Collected data entries

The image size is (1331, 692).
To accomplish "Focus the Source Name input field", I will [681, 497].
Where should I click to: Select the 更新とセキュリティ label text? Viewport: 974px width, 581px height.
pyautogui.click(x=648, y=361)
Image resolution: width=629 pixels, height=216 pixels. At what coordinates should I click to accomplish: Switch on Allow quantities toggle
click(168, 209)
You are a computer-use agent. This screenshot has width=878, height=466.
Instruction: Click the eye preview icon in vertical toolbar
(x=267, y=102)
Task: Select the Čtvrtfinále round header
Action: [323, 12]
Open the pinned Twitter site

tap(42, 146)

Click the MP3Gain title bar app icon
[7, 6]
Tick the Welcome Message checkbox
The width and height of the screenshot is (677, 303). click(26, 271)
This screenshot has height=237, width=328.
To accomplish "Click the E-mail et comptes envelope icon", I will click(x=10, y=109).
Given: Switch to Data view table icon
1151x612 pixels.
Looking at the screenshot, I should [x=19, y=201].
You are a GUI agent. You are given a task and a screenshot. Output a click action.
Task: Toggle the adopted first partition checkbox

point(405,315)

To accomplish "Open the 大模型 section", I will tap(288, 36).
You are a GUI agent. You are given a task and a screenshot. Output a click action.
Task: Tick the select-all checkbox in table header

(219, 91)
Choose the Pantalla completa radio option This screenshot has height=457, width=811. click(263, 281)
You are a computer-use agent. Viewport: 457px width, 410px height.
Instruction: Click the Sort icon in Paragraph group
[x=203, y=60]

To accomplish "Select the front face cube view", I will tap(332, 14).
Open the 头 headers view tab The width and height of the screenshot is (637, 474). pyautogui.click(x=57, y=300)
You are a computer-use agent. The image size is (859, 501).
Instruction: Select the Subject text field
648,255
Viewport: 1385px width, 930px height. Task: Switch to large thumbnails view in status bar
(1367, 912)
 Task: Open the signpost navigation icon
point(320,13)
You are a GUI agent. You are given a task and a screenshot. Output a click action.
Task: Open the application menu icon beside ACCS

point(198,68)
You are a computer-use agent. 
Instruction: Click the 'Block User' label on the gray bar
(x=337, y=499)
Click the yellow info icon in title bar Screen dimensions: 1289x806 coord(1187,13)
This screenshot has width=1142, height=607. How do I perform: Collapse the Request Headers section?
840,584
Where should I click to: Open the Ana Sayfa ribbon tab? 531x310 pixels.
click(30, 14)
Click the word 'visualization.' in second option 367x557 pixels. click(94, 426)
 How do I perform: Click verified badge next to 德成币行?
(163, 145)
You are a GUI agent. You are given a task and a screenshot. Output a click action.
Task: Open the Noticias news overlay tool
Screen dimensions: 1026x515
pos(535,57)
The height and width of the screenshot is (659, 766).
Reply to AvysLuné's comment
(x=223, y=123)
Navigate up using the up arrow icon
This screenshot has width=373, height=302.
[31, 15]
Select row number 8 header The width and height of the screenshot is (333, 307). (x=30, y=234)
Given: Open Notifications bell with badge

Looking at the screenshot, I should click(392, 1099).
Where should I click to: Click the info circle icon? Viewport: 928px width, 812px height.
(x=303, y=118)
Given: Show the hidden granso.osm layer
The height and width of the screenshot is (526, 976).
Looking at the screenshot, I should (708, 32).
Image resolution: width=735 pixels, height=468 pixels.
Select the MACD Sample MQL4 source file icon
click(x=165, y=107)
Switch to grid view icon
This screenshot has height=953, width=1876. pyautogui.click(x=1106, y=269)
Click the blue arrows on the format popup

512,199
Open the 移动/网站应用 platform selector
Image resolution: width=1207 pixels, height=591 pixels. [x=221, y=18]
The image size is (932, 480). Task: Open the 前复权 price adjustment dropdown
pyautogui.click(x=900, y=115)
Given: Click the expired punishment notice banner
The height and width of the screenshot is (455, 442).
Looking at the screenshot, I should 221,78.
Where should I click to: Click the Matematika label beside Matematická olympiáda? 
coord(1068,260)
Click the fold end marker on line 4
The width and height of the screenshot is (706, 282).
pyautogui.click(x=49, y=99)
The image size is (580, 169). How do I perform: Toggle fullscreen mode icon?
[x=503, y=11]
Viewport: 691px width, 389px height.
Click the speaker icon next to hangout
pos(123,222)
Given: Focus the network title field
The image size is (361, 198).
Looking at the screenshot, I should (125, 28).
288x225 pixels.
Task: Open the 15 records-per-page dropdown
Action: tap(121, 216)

_ABOUT THIS TASK_
Retype the lines above, keeping every character.

_SOLUTION TO THIS TASK_
The image size is (1331, 692).
To accomplish "Focus the Source Name input field", I will [681, 497].
Where should I click to: Select the 更新とセキュリティ label text? Viewport: 974px width, 581px height.
pyautogui.click(x=648, y=361)
Image resolution: width=629 pixels, height=216 pixels. At what coordinates should I click to accomplish: Switch on Allow quantities toggle
click(168, 209)
You are a computer-use agent. This screenshot has width=878, height=466.
Instruction: Click the eye preview icon in vertical toolbar
(x=267, y=102)
Task: Select the Čtvrtfinále round header
Action: [323, 12]
Open the pinned Twitter site

tap(42, 146)

Click the MP3Gain title bar app icon
[7, 6]
Tick the Welcome Message checkbox
The width and height of the screenshot is (677, 303). click(26, 271)
This screenshot has height=237, width=328.
To accomplish "Click the E-mail et comptes envelope icon", I will click(x=10, y=109).
Given: Switch to Data view table icon
1151x612 pixels.
Looking at the screenshot, I should [x=19, y=201].
You are a GUI agent. You are given a task and a screenshot. Output a click action.
Task: Toggle the adopted first partition checkbox

point(405,315)

To accomplish "Open the 大模型 section", I will tap(288, 36).
You are a GUI agent. You are given a task and a screenshot. Output a click action.
Task: Tick the select-all checkbox in table header

(219, 91)
Choose the Pantalla completa radio option This screenshot has height=457, width=811. click(263, 281)
You are a computer-use agent. Viewport: 457px width, 410px height.
Instruction: Click the Sort icon in Paragraph group
[x=203, y=60]

To accomplish "Select the front face cube view", I will tap(332, 14).
Open the 头 headers view tab The width and height of the screenshot is (637, 474). pyautogui.click(x=57, y=300)
You are a computer-use agent. The image size is (859, 501).
Instruction: Select the Subject text field
648,255
Viewport: 1385px width, 930px height. Task: Switch to large thumbnails view in status bar
(1367, 912)
 Task: Open the signpost navigation icon
point(320,13)
You are a GUI agent. You are given a task and a screenshot. Output a click action.
Task: Open the application menu icon beside ACCS

point(198,68)
You are a computer-use agent. 
Instruction: Click the 'Block User' label on the gray bar
(x=337, y=499)
Click the yellow info icon in title bar Screen dimensions: 1289x806 coord(1187,13)
This screenshot has width=1142, height=607. How do I perform: Collapse the Request Headers section?
840,584
Where should I click to: Open the Ana Sayfa ribbon tab? 531x310 pixels.
click(30, 14)
Click the word 'visualization.' in second option 367x557 pixels. click(94, 426)
 How do I perform: Click verified badge next to 德成币行?
(163, 145)
You are a GUI agent. You are given a task and a screenshot. Output a click action.
Task: Open the Noticias news overlay tool
Screen dimensions: 1026x515
pos(535,57)
The height and width of the screenshot is (659, 766).
Reply to AvysLuné's comment
(x=223, y=123)
Navigate up using the up arrow icon
This screenshot has width=373, height=302.
[31, 15]
Select row number 8 header The width and height of the screenshot is (333, 307). (x=30, y=234)
Given: Open Notifications bell with badge

Looking at the screenshot, I should click(392, 1099).
Where should I click to: Click the info circle icon? Viewport: 928px width, 812px height.
(x=303, y=118)
Given: Show the hidden granso.osm layer
The height and width of the screenshot is (526, 976).
Looking at the screenshot, I should (708, 32).
Image resolution: width=735 pixels, height=468 pixels.
Select the MACD Sample MQL4 source file icon
click(x=165, y=107)
Switch to grid view icon
This screenshot has height=953, width=1876. pyautogui.click(x=1106, y=269)
Click the blue arrows on the format popup

512,199
Open the 移动/网站应用 platform selector
Image resolution: width=1207 pixels, height=591 pixels. [x=221, y=18]
The image size is (932, 480). Task: Open the 前复权 price adjustment dropdown
pyautogui.click(x=900, y=115)
Given: Click the expired punishment notice banner
The height and width of the screenshot is (455, 442).
Looking at the screenshot, I should 221,78.
Where should I click to: Click the Matematika label beside Matematická olympiáda? 
coord(1068,260)
Click the fold end marker on line 4
The width and height of the screenshot is (706, 282).
pyautogui.click(x=49, y=99)
The image size is (580, 169). How do I perform: Toggle fullscreen mode icon?
[x=503, y=11]
Viewport: 691px width, 389px height.
Click the speaker icon next to hangout
pos(123,222)
Given: Focus the network title field
The image size is (361, 198).
Looking at the screenshot, I should (125, 28).
288x225 pixels.
Task: Open the 15 records-per-page dropdown
Action: tap(121, 216)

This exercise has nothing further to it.